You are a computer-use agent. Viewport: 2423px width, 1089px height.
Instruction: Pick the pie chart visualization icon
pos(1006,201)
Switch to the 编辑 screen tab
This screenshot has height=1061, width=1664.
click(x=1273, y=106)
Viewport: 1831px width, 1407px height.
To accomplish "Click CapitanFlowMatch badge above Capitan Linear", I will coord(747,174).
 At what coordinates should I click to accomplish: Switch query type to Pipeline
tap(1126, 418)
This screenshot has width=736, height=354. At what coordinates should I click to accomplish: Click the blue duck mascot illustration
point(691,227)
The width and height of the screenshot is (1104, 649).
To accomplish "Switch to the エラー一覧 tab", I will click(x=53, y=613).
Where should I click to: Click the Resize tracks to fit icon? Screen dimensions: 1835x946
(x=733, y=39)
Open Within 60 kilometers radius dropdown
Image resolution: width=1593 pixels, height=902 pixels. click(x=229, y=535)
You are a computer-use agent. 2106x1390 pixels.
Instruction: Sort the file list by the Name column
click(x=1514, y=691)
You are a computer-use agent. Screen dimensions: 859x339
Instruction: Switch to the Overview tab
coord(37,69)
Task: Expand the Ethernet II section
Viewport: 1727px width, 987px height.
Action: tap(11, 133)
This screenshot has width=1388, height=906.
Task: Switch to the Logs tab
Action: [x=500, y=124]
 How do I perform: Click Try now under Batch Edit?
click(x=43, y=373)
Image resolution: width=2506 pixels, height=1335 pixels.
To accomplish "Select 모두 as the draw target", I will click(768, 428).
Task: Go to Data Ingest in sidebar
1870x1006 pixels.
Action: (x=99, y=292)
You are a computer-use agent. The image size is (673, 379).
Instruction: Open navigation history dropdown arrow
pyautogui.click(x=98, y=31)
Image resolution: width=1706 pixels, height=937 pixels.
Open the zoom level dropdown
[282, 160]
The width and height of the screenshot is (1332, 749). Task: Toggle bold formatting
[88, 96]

→ **Problem details**
Show, from the records above, every line that includes "will".

→ **Output of the task**
To accomplish "Click CapitanFlowMatch badge above Capitan Linear", I will coord(747,174).
To accomplish "Switch to the エラー一覧 tab", I will click(x=53, y=613).
To accomplish "Select 모두 as the draw target", I will click(768, 428).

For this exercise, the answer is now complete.